65 = 40^2/10 sin(2x)

650/1600 = sin(2x)

13/32 = sin(2x)

arcsin(13/32)/2 = x
23.97/2 = x

x = 11.985
and
x = 90-11.985

But it's wrong?

Heres another form it could be in, but don't know where to go from here..
13/32 = 2sinxcosx
13/64 = sinxcosx

 

[Orodruin]

Your approach looks reasonable.

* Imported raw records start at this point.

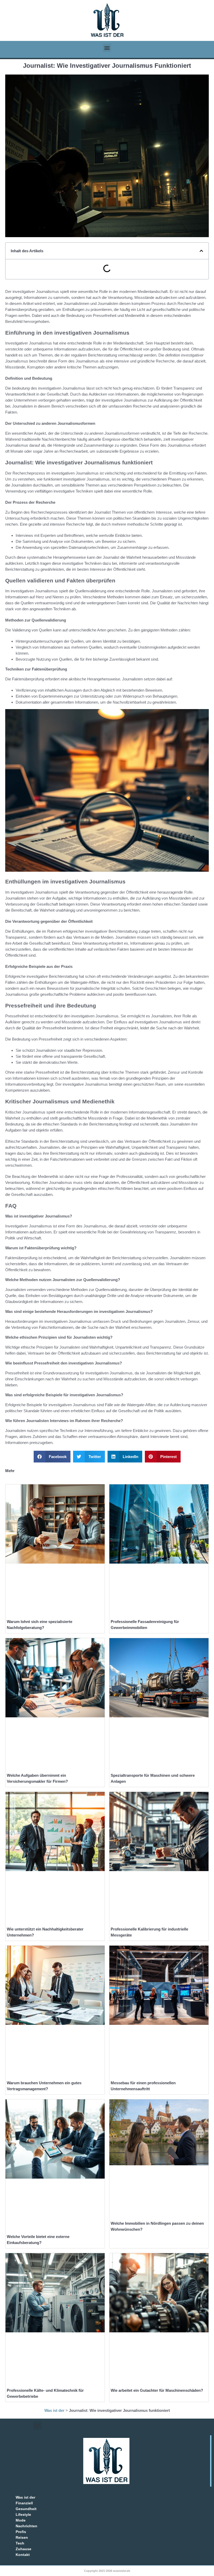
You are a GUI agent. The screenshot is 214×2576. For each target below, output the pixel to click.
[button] (107, 48)
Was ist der (54, 2410)
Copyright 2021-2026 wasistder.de (107, 2570)
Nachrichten (26, 2526)
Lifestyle (23, 2514)
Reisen (22, 2537)
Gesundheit (26, 2509)
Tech (20, 2543)
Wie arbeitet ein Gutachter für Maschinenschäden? (157, 2390)
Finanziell (24, 2503)
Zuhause (23, 2549)
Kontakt (23, 2555)
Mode (21, 2520)
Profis (21, 2532)
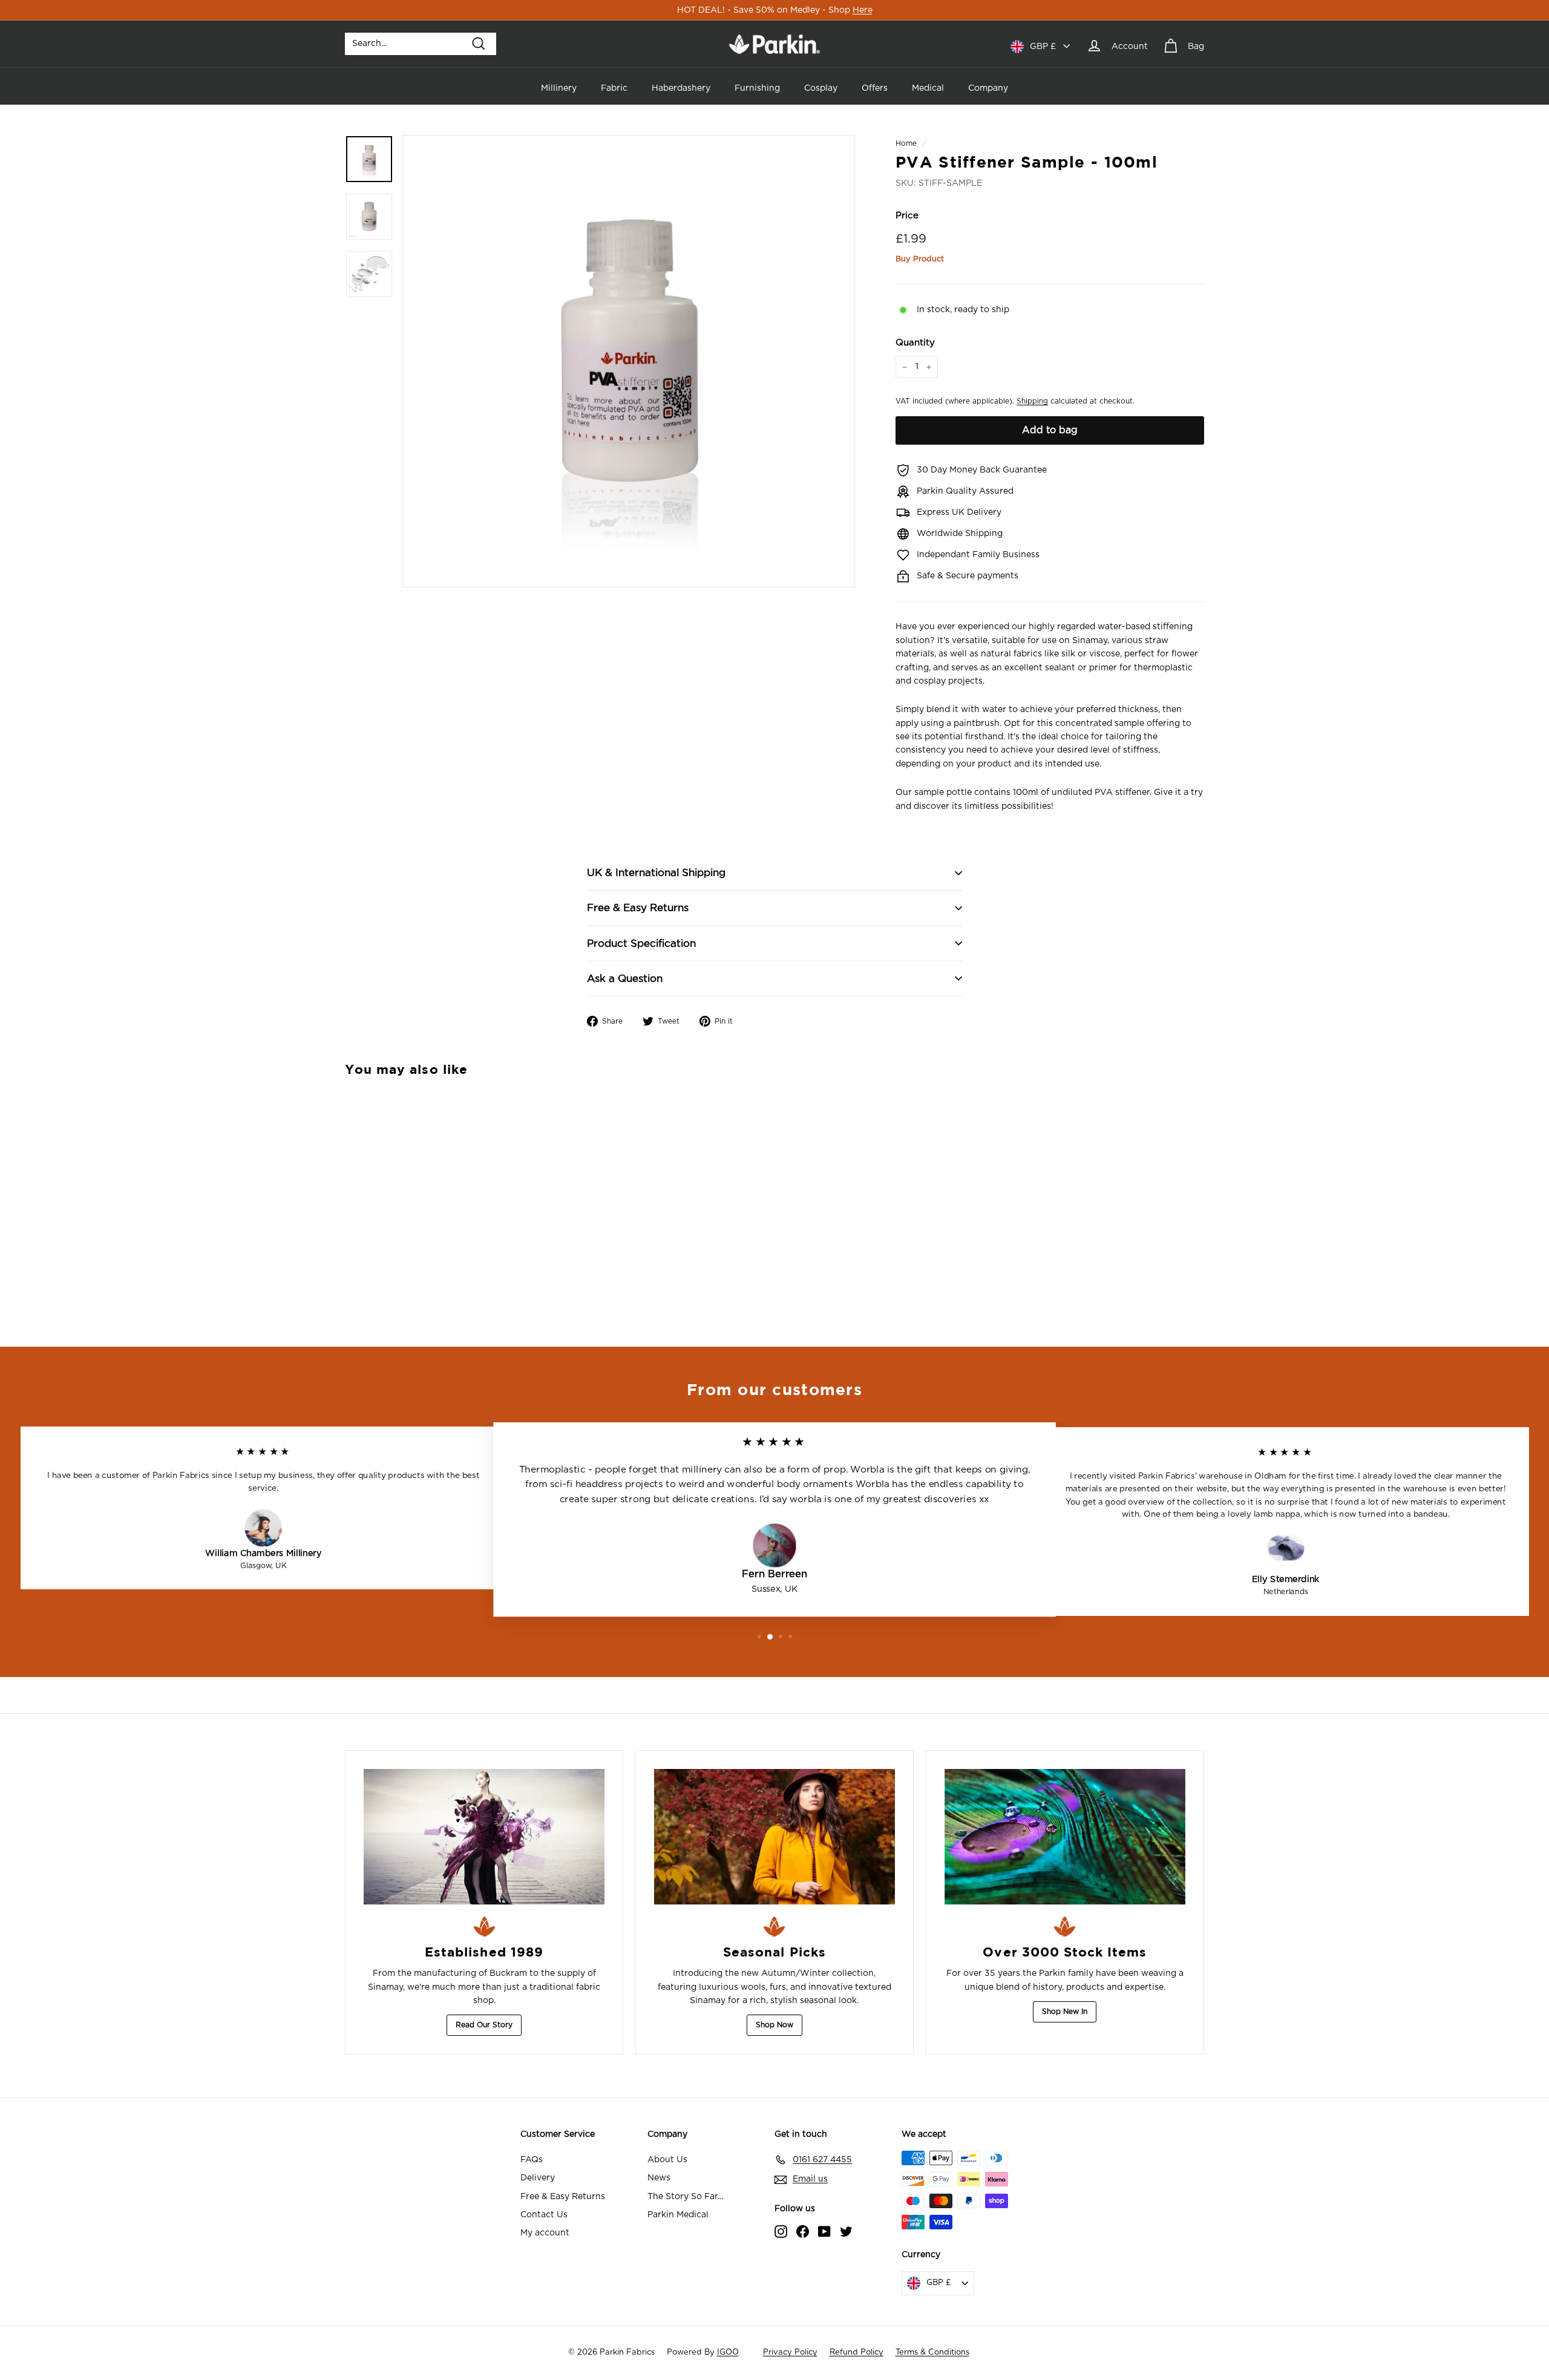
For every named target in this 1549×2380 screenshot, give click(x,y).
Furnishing (757, 88)
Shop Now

What is the given answer?

 

[Chas3down]

Your approach looks reasonable. What is the given answer?

There isn't one, it just says if it is correct or not (anwser must be exact)

With further research, it seems one angle is
"arcsin(13/32)/2" , which is what I had but in decimal form, however can't find the second angle.. , i tried 90 - arcsin(13/32)/2, 180 - arcsin(13/32)/2, 360 - arcsin(13/32)/2, - arcsin(13/32)/2, and arcsin(-13/32)/2, and arccos(13/32)/2

"90 - arcsin(13/32)/2" and "arccos(13/32)/2" work, but I am just not sure what form they want it in, probably a manipulation of 13/32 so the form would be arcsin(??)/2 for second angle

 

[Orodruin]

But it's wrong?

This question seemed to indicate that you had compared it with a solutions manual or equivalent which had stated something else.

But I can't seem to get the second angle, i tried 180 - that and 90 - that

You can argue for this either completely through mathematics - or by physical reasoning: If the angle would be 180 - 12 degrees, would the projectile land in front of the firing point?

The mathematical approach is to note that sin(2x) = a implies that 2x = asin(a) or 2x = 180^o - asin(a).